About this task ▸
Please repeat exactly the lines below from the one containing "Click the Save button" down to the one containing "Image resolution: width=684", both included, and nothing else.

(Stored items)
..............................

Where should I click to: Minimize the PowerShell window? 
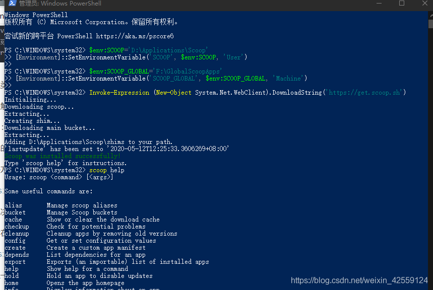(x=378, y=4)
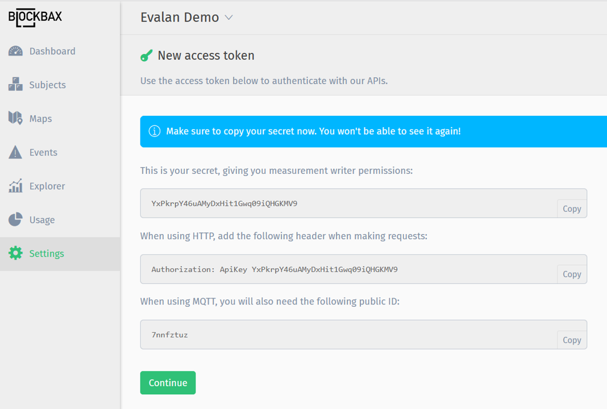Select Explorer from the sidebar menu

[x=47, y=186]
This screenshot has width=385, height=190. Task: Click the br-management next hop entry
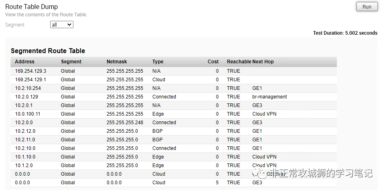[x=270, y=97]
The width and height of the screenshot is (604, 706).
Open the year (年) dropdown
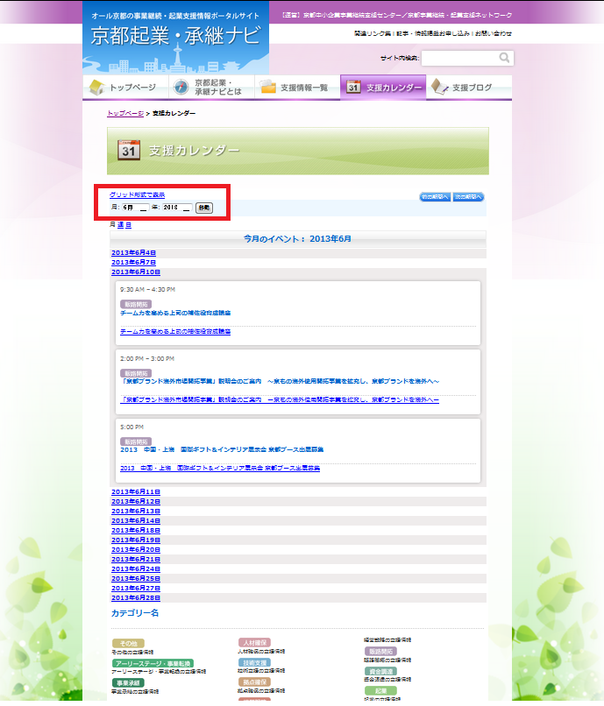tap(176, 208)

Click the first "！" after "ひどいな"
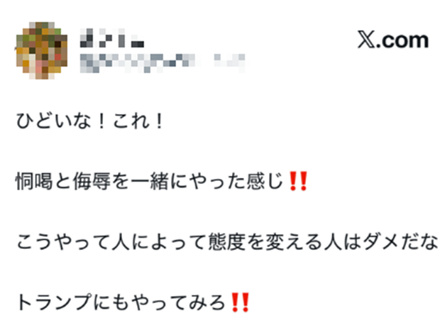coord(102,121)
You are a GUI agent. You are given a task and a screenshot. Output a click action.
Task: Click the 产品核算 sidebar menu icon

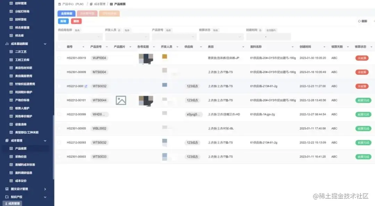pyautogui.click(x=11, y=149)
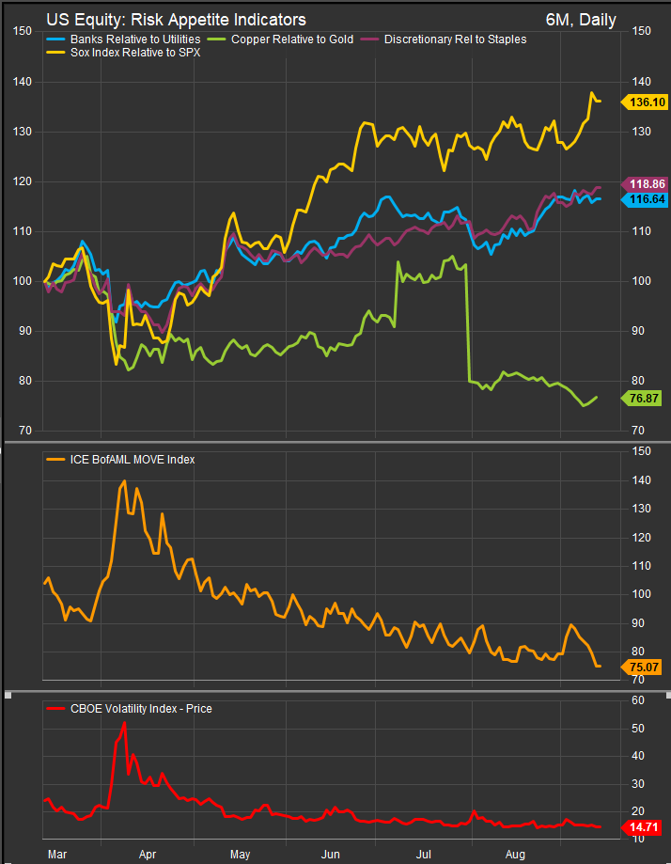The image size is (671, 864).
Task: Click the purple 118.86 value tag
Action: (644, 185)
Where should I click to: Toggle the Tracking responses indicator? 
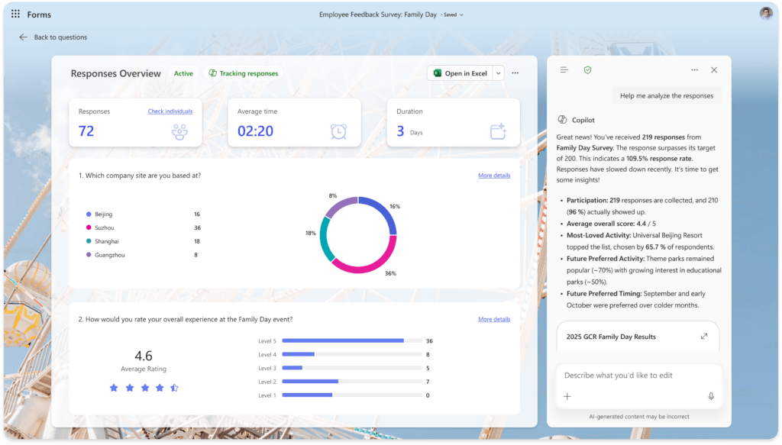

..............................

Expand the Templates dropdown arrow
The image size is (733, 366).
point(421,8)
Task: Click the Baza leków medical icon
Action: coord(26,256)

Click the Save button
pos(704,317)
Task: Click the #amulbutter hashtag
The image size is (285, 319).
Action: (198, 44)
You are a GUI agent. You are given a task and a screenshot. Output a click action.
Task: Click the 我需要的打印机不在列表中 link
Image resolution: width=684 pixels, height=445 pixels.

..............................

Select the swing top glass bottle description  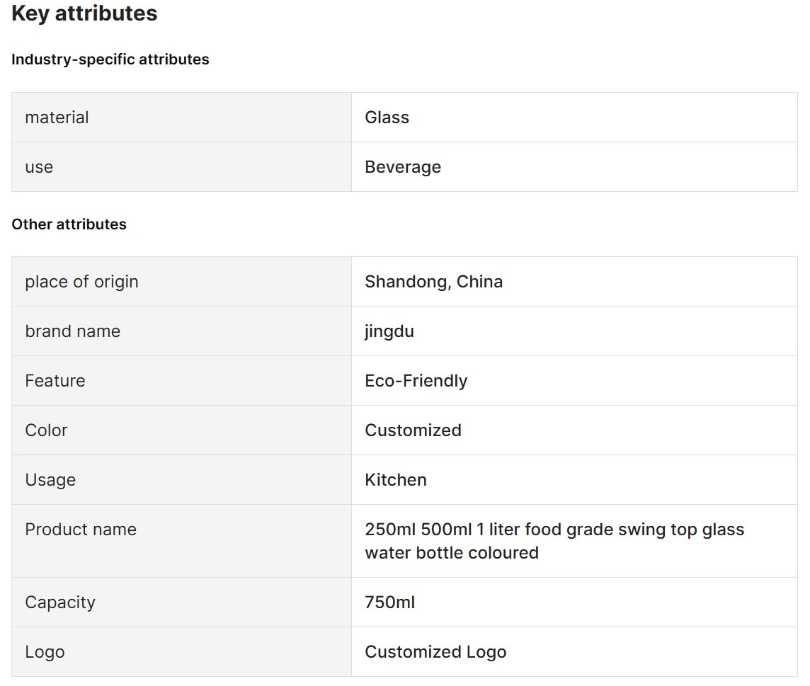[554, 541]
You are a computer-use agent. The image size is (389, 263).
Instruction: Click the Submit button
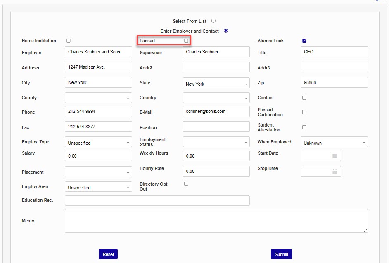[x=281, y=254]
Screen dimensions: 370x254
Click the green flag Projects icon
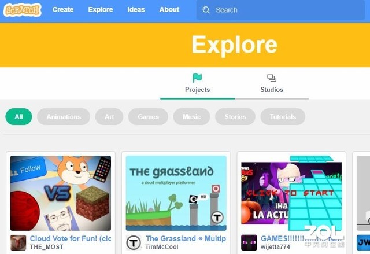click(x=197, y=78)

..............................

Response to this task ▸
Click the Save button
pos(704,317)
Task: Click the #amulbutter hashtag
The image size is (285, 319).
Action: (198, 44)
You are a GUI agent. You are given a task and a screenshot. Output a click action.
Task: Click the 我需要的打印机不在列表中 link
Image resolution: width=684 pixels, height=445 pixels.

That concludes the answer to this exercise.